Six autres pièces, On ne s’avise jamais de tout, les Fausses infidélités, l’Anglais à Bordeaux, le Sorcier, Rose et Colas, le Devin de village, remplissent le reste de cette saison théâtrale. Le roi, tout à fait converti, s’occupait infiniment du jeu de la reine ; celle-ci croyait avoir une vocation décidée pour les emplois de bergère ou de paysanne. Elle eût voulu, pour mieux s’autoriser à prendre ce divertissement, que Madame y prît part, et cette princesse aurait volontiers saisi cette occasion de faire cesser une nouvelle piquanterie survenue à propos de Mme de Balbi.

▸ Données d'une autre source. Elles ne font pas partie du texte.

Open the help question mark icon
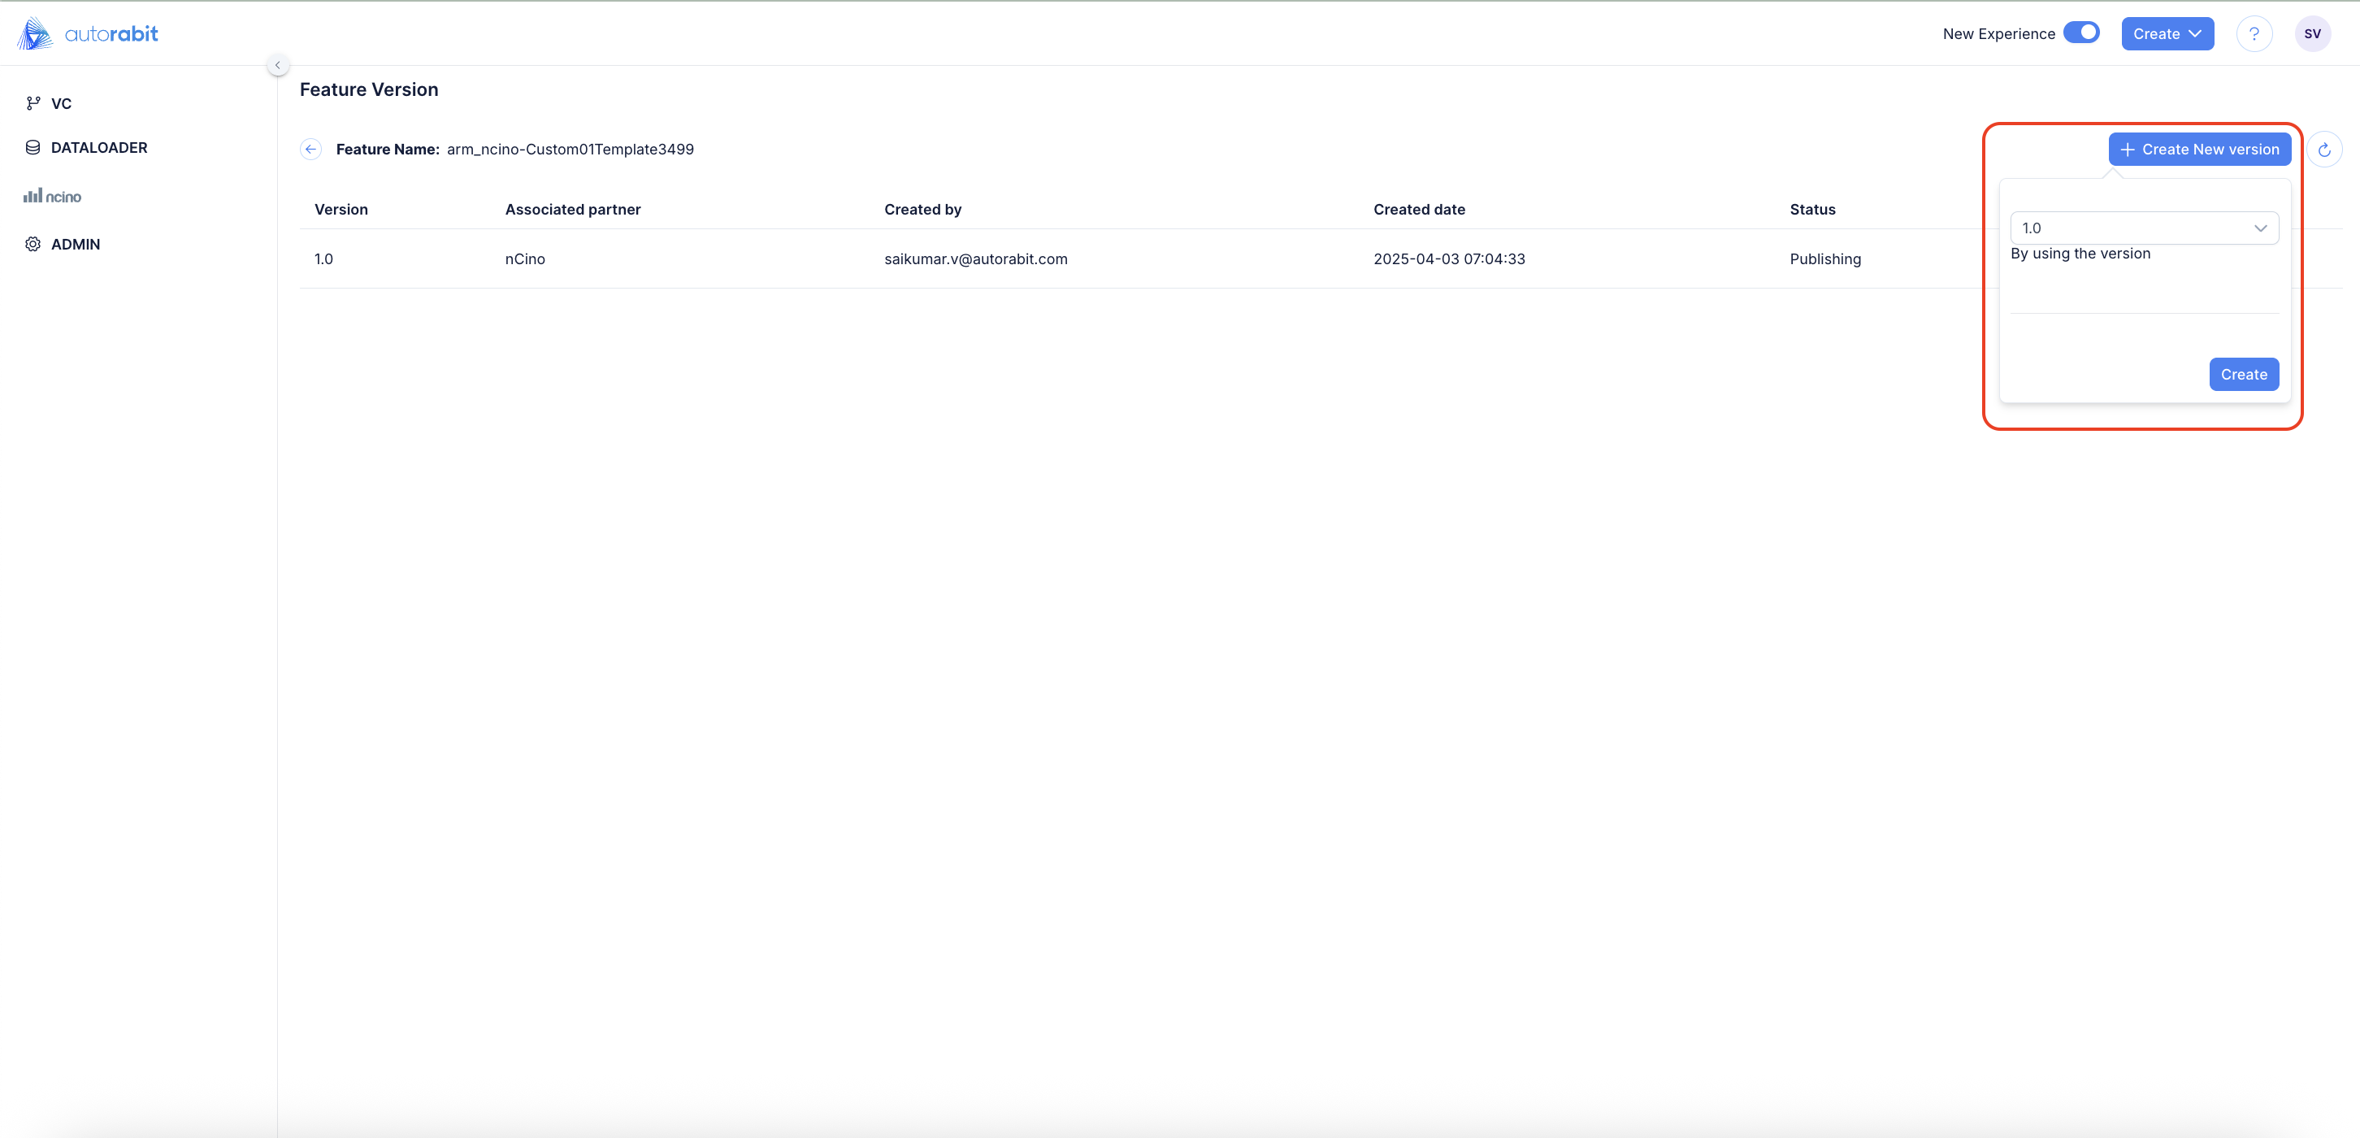The width and height of the screenshot is (2360, 1138). click(2254, 34)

Mais, aux premières ouvertures, Marie-Antoinette se heurta à l’opposition formelle de Monsieur, et Madame fit chorus. « Cependant, dès que moi, reine de France, je joue la comédie, vous ne devriez pas avoir de scrupule. — Si je ne suis pas reine, je suis du bois dont on les fait. » Piquée du parallèle, Marie-Antoinette fit sentir à sa belle-sœur qu’elle regardait la maison de Savoie comme fort au-dessous de la maison d’Autriche, dont l’illustration, d’après elle, marchait de pair avec celle de la maison de Bourbon. À ce moment, le comte d’Artois intervint et dit : « Je craignais, madame, de me mêler à la conversation, vous croyant fâchée ; mais, pour le coup, je vois bien que vous plaisantez. »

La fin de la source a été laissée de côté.